Ответа не было. Джос с Медовиком смотрели на Калинова, и тому вдруг показалось, что они запросто читают его мысли и что они знают ответ на вопросы, задаваемые им самому себе. Вот только отвечать, по-видимому, не считают нужным. Потому что некоторые свои проблемы человек должен решать самостоятельно, и даже бог не способен ему помочь.
– А если ничего не возродится? – сказал Калинов.
– Возродится! – ответил Медовик.
– Почему вы так уверены?
– Потому что я – твой отец!
* * *
Вита появилась, когда божественные родственники Калинова оставили его наконец в покое. Вита не возникла из небытия, она откуда-то пришла. Погруженный в свои мысли, Калинов заметил ее, когда она уже поднималась на холм.
– Привет! – Она села рядом.
– Здравствуй! – Калинов поднял голову.
Вита была одета в некое странное рубище, напоминающее мешок с дырами для рук и головы. Мешок был почти непрозрачным, но это «почти» позволяло угадываться под тканью различным участкам ее тела. Калинов смотрел на жену и удивлялся: казалось бы, он знал все, скрытое под мешком, вдоль и поперек, но захотелось вдруг узнавать все снова. Наверное, причина была в самом мешке…
– Они все тебе рассказали? – спросила Вита.
– Да, все.
– И что ты думаешь теперь делать?
– Во всяком случае, подчиняться им я не намерен!
Вита вздохнула:
– Мне тоже все это не нравится. Но ведь они не отпустят нас отсюда, пока не добьются своего.
– Плевать!.. По-моему, они крутят.

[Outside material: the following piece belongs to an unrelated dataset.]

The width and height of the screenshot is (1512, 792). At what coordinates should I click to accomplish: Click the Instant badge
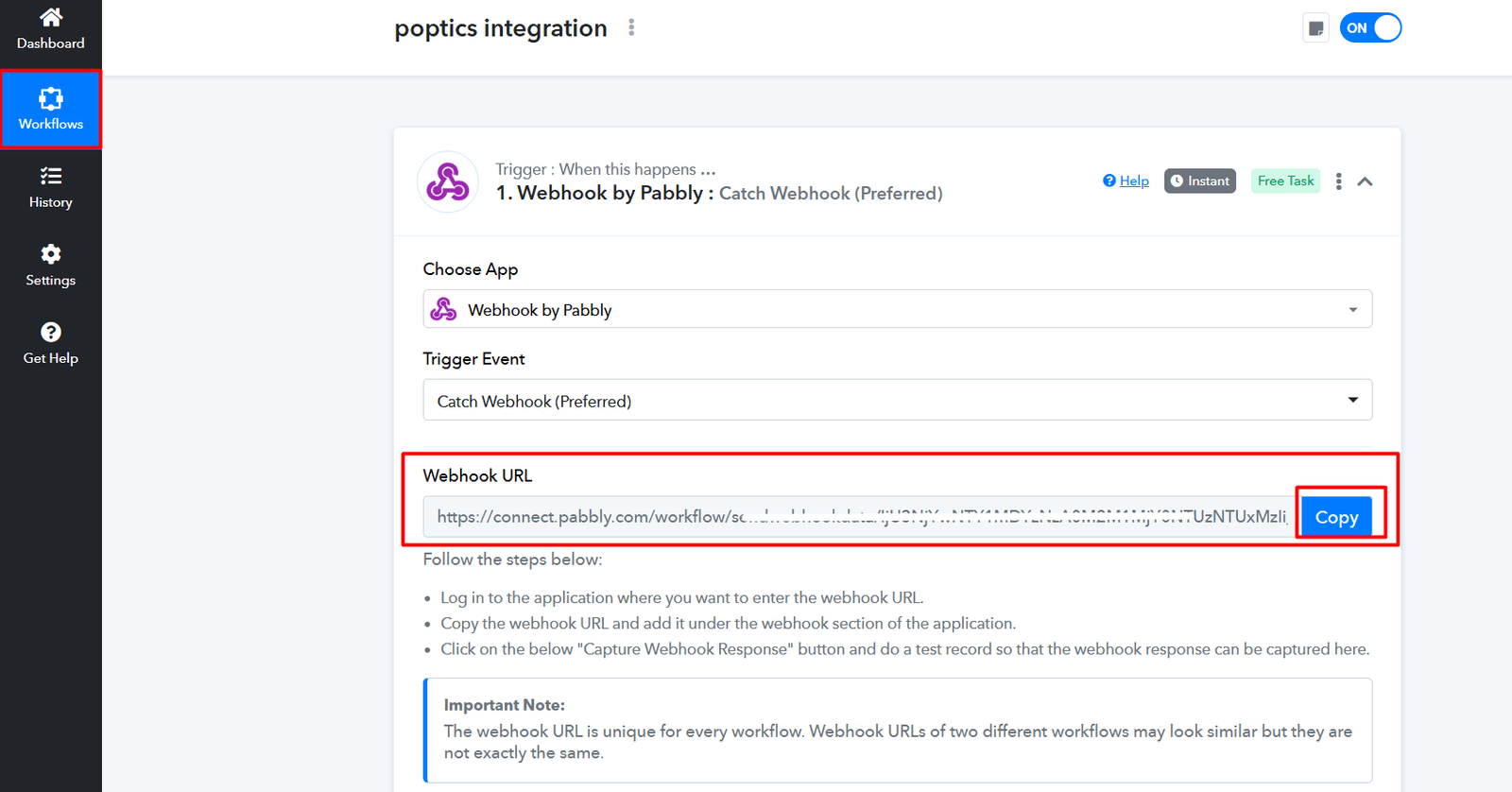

Неужели судьба мира может зависеть от того, любим мы с тобой друг друга или нет?
Мир, который его обитатели не желают сохранить своей любовью, и не заслуживает ничего, кроме гибели.
– Это ты сказал? – Вита с удивлением посмотрела на мужа.
– Нет, не я. И не ты, как я понял… Значит, это они, наши так называемые отцы.
Двое сидящих на холме покрутили головами по сторонам, но никого не увидели.
– Они на нас давят, – сказала Вита.
– Но мы им не уступим? – отозвался Калинов.
– Конечно, не уступим. Я сама не согласна любить по указке сверху.
Вита встала, потянулась, опустила руки. Рубище висело на ней бесформенным мешком.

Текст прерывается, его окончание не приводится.